DATASET CONTENT:
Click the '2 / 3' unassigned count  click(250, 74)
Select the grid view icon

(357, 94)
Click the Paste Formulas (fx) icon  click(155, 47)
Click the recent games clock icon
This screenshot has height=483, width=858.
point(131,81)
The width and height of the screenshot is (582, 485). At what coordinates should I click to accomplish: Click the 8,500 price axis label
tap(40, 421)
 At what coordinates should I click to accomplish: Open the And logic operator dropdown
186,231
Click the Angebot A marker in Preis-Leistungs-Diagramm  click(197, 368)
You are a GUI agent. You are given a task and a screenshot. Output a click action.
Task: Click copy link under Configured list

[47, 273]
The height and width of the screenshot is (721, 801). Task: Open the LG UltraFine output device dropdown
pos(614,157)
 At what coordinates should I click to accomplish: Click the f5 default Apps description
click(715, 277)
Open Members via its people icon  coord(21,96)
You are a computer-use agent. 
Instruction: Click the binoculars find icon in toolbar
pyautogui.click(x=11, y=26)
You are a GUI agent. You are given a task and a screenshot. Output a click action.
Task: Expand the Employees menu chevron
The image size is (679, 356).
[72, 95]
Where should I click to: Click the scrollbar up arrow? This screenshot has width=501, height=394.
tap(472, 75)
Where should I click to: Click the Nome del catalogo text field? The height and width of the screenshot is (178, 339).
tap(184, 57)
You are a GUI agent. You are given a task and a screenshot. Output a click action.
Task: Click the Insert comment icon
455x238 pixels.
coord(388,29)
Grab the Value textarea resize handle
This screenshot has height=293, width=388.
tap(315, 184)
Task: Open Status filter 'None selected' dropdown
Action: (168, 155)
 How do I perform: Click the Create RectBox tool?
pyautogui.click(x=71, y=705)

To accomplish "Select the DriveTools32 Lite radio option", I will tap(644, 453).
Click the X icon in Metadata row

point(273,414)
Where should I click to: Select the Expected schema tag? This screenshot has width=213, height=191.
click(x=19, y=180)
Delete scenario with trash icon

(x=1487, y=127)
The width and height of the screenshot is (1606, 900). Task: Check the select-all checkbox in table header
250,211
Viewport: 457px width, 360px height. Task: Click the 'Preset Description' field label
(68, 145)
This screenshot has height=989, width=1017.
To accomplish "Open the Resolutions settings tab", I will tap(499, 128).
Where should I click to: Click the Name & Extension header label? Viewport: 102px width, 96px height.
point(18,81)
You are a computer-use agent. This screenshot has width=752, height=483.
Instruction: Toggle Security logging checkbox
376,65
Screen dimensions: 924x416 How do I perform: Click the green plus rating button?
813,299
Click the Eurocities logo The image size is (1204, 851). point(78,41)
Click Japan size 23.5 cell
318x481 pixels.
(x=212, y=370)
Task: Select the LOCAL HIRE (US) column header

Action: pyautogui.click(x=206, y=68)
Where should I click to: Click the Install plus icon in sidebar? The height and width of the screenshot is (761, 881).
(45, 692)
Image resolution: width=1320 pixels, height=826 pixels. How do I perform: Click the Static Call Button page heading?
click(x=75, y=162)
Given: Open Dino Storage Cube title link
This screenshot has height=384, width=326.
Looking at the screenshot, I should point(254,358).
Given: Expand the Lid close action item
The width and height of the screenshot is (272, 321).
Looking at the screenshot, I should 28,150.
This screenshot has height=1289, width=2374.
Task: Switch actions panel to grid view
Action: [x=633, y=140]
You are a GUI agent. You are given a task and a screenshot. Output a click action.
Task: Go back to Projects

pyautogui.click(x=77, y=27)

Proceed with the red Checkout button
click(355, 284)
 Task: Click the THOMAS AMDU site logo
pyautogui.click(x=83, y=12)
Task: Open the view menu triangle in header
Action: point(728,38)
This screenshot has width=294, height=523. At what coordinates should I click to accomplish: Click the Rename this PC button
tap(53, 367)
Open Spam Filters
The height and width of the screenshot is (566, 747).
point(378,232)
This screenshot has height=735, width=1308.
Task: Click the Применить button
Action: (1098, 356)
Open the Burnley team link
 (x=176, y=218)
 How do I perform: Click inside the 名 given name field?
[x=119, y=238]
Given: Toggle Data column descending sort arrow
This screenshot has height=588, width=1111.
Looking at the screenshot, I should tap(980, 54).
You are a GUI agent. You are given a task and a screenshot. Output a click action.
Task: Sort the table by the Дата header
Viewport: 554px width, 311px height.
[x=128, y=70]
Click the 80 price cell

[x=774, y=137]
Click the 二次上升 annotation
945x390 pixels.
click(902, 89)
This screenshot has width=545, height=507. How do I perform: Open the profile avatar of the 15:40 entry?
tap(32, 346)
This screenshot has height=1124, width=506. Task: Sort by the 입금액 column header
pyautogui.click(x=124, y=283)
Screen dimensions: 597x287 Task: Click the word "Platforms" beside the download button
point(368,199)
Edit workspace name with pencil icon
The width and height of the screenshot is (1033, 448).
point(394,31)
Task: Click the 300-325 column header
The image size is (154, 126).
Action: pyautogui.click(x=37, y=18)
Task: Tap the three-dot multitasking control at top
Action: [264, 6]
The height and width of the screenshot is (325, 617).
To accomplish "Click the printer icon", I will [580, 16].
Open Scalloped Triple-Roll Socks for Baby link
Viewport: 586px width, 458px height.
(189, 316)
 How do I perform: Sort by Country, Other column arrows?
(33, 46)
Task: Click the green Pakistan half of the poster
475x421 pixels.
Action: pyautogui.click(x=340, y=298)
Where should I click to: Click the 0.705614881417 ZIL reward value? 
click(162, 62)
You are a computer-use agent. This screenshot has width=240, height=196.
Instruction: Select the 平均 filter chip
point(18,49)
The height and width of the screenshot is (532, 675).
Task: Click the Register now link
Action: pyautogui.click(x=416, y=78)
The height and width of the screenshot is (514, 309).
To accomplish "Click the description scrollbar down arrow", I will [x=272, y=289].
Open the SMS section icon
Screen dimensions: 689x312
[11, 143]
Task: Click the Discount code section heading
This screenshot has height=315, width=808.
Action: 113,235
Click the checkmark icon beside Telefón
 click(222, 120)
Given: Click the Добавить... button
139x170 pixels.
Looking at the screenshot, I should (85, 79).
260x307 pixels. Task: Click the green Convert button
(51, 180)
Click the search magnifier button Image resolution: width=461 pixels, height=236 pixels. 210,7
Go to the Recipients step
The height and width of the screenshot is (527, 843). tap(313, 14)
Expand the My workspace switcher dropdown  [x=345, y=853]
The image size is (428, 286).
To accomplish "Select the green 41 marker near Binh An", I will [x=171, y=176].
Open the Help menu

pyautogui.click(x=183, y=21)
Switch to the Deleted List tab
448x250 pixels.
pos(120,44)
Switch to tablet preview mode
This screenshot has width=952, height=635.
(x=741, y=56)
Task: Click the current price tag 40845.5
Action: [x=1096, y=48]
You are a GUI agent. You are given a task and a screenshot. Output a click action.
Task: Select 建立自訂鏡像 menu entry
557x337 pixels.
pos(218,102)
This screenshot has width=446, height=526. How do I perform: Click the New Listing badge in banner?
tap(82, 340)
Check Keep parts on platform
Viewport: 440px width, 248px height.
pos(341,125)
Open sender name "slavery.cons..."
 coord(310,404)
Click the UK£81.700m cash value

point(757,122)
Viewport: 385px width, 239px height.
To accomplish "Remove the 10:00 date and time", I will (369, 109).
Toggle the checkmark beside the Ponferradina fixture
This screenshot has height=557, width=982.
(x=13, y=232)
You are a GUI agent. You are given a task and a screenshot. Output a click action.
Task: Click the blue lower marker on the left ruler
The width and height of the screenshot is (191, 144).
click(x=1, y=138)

EXERCISE AIM: Output the listing above as a JSON list of strings, with one string per line and blank lines left out.

TASK SOLUTION:
[
  "Click the '2 / 3' unassigned count  click(250, 74)",
  "Select the grid view icon",
  "(357, 94)",
  "Click the Paste Formulas (fx) icon  click(155, 47)",
  "Click the recent games clock icon",
  "This screenshot has height=483, width=858.",
  "point(131,81)",
  "The width and height of the screenshot is (582, 485). At what coordinates should I click to accomplish: Click the 8,500 price axis label",
  "tap(40, 421)",
  " At what coordinates should I click to accomplish: Open the And logic operator dropdown",
  "186,231",
  "Click the Angebot A marker in Preis-Leistungs-Diagramm  click(197, 368)",
  "You are a GUI agent. You are given a task and a screenshot. Output a click action.",
  "Task: Click copy link under Configured list",
  "[47, 273]",
  "The height and width of the screenshot is (721, 801). Task: Open the LG UltraFine output device dropdown",
  "pos(614,157)",
  " At what coordinates should I click to accomplish: Click the f5 default Apps description",
  "click(715, 277)",
  "Open Members via its people icon  coord(21,96)",
  "You are a computer-use agent. ",
  "Instruction: Click the binoculars find icon in toolbar",
  "pyautogui.click(x=11, y=26)",
  "You are a GUI agent. You are given a task and a screenshot. Output a click action.",
  "Task: Expand the Employees menu chevron",
  "The image size is (679, 356).",
  "[72, 95]",
  "Where should I click to: Click the scrollbar up arrow? This screenshot has width=501, height=394.",
  "tap(472, 75)",
  "Where should I click to: Click the Nome del catalogo text field? The height and width of the screenshot is (178, 339).",
  "tap(184, 57)",
  "You are a GUI agent. You are given a task and a screenshot. Output a click action.",
  "Task: Click the Insert comment icon",
  "455x238 pixels.",
  "coord(388,29)",
  "Grab the Value textarea resize handle",
  "This screenshot has height=293, width=388.",
  "tap(315, 184)",
  "Task: Open Status filter 'None selected' dropdown",
  "Action: (168, 155)",
  " How do I perform: Click the Create RectBox tool?",
  "pyautogui.click(x=71, y=705)",
  "To accomplish \"Select the DriveTools32 Lite radio option\", I will tap(644, 453).",
  "Click the X icon in Metadata row",
  "point(273,414)",
  "Where should I click to: Select the Expected schema tag? This screenshot has width=213, height=191.",
  "click(x=19, y=180)",
  "Delete scenario with trash icon",
  "(x=1487, y=127)",
  "The width and height of the screenshot is (1606, 900). Task: Check the select-all checkbox in table header",
  "250,211",
  "Viewport: 457px width, 360px height. Task: Click the 'Preset Description' field label",
  "(68, 145)",
  "This screenshot has height=989, width=1017.",
  "To accomplish \"Open the Resolutions settings tab\", I will tap(499, 128).",
  "Where should I click to: Click the Name & Extension header label? Viewport: 102px width, 96px height.",
  "point(18,81)",
  "You are a computer-use agent. This screenshot has width=752, height=483.",
  "Instruction: Toggle Security logging checkbox",
  "376,65",
  "Screen dimensions: 924x416 How do I perform: Click the green plus rating button?",
  "813,299",
  "Click the Eurocities logo The image size is (1204, 851). point(78,41)",
  "Click Japan size 23.5 cell",
  "318x481 pixels.",
  "(x=212, y=370)",
  "Task: Select the LOCAL HIRE (US) column header",
  "Action: pyautogui.click(x=206, y=68)",
  "Where should I click to: Click the Install plus icon in sidebar? The height and width of the screenshot is (761, 881).",
  "(45, 692)",
  "Image resolution: width=1320 pixels, height=826 pixels. How do I perform: Click the Static Call Button page heading?",
  "click(x=75, y=162)",
  "Given: Open Dino Storage Cube title link",
  "This screenshot has height=384, width=326.",
  "Looking at the screenshot, I should point(254,358).",
  "Given: Expand the Lid close action item",
  "The width and height of the screenshot is (272, 321).",
  "Looking at the screenshot, I should 28,150.",
  "This screenshot has height=1289, width=2374.",
  "Task: Switch actions panel to grid view",
  "Action: [x=633, y=140]",
  "You are a GUI agent. You are given a task and a screenshot. Output a click action.",
  "Task: Go back to Projects",
  "pyautogui.click(x=77, y=27)",
  "Proceed with the red Checkout button",
  "click(355, 284)",
  " Task: Click the THOMAS AMDU site logo",
  "pyautogui.click(x=83, y=12)",
  "Task: Open the view menu triangle in header",
  "Action: point(728,38)",
  "This screenshot has width=294, height=523. At what coordinates should I click to accomplish: Click the Rename this PC button",
  "tap(53, 367)",
  "Open Spam Filters",
  "The height and width of the screenshot is (566, 747).",
  "point(378,232)",
  "This screenshot has height=735, width=1308.",
  "Task: Click the Применить button",
  "Action: (1098, 356)",
  "Open the Burnley team link",
  " (x=176, y=218)",
  " How do I perform: Click inside the 名 given name field?",
  "[x=119, y=238]",
  "Given: Toggle Data column descending sort arrow",
  "This screenshot has height=588, width=1111.",
  "Looking at the screenshot, I should tap(980, 54).",
  "You are a GUI agent. You are given a task and a screenshot. Output a click action.",
  "Task: Sort the table by the Дата header",
  "Viewport: 554px width, 311px height.",
  "[x=128, y=70]",
  "Click the 80 price cell",
  "[x=774, y=137]",
  "Click the 二次上升 annotation",
  "945x390 pixels.",
  "click(902, 89)",
  "This screenshot has width=545, height=507. How do I perform: Open the profile avatar of the 15:40 entry?",
  "tap(32, 346)",
  "This screenshot has height=1124, width=506. Task: Sort by the 입금액 column header",
  "pyautogui.click(x=124, y=283)",
  "Screen dimensions: 597x287 Task: Click the word \"Platforms\" beside the download button",
  "point(368,199)",
  "Edit workspace name with pencil icon",
  "The width and height of the screenshot is (1033, 448).",
  "point(394,31)",
  "Task: Click the 300-325 column header",
  "The image size is (154, 126).",
  "Action: pyautogui.click(x=37, y=18)",
  "Task: Tap the three-dot multitasking control at top",
  "Action: [264, 6]",
  "The height and width of the screenshot is (325, 617).",
  "To accomplish \"Click the printer icon\", I will [580, 16].",
  "Open Scalloped Triple-Roll Socks for Baby link",
  "Viewport: 586px width, 458px height.",
  "(189, 316)",
  " How do I perform: Sort by Country, Other column arrows?",
  "(33, 46)",
  "Task: Click the green Pakistan half of the poster",
  "475x421 pixels.",
  "Action: pyautogui.click(x=340, y=298)",
  "Where should I click to: Click the 0.705614881417 ZIL reward value? ",
  "click(162, 62)",
  "You are a computer-use agent. This screenshot has width=240, height=196.",
  "Instruction: Select the 平均 filter chip",
  "point(18,49)",
  "The height and width of the screenshot is (532, 675).",
  "Task: Click the Register now link",
  "Action: pyautogui.click(x=416, y=78)",
  "The height and width of the screenshot is (514, 309).",
  "To accomplish \"Click the description scrollbar down arrow\", I will [x=272, y=289].",
  "Open the SMS section icon",
  "Screen dimensions: 689x312",
  "[11, 143]",
  "Task: Click the Discount code section heading",
  "This screenshot has height=315, width=808.",
  "Action: 113,235",
  "Click the checkmark icon beside Telefón",
  " click(222, 120)",
  "Given: Click the Добавить... button",
  "139x170 pixels.",
  "Looking at the screenshot, I should (85, 79).",
  "260x307 pixels. Task: Click the green Convert button",
  "(51, 180)",
  "Click the search magnifier button Image resolution: width=461 pixels, height=236 pixels. 210,7",
  "Go to the Recipients step",
  "The height and width of the screenshot is (527, 843). tap(313, 14)",
  "Expand the My workspace switcher dropdown  [x=345, y=853]",
  "The image size is (428, 286).",
  "To accomplish \"Select the green 41 marker near Binh An\", I will [x=171, y=176].",
  "Open the Help menu",
  "pyautogui.click(x=183, y=21)",
  "Switch to the Deleted List tab",
  "448x250 pixels.",
  "pos(120,44)",
  "Switch to tablet preview mode",
  "This screenshot has width=952, height=635.",
  "(x=741, y=56)",
  "Task: Click the current price tag 40845.5",
  "Action: [x=1096, y=48]",
  "You are a GUI agent. You are given a task and a screenshot. Output a click action.",
  "Task: Select 建立自訂鏡像 menu entry",
  "557x337 pixels.",
  "pos(218,102)",
  "This screenshot has width=446, height=526. How do I perform: Click the New Listing badge in banner?",
  "tap(82, 340)",
  "Check Keep parts on platform",
  "Viewport: 440px width, 248px height.",
  "pos(341,125)",
  "Open sender name \"slavery.cons...\"",
  " coord(310,404)",
  "Click the UK£81.700m cash value",
  "point(757,122)",
  "Viewport: 385px width, 239px height.",
  "To accomplish \"Remove the 10:00 date and time\", I will (369, 109).",
  "Toggle the checkmark beside the Ponferradina fixture",
  "This screenshot has height=557, width=982.",
  "(x=13, y=232)",
  "You are a GUI agent. You are given a task and a screenshot. Output a click action.",
  "Task: Click the blue lower marker on the left ruler",
  "The width and height of the screenshot is (191, 144).",
  "click(x=1, y=138)"
]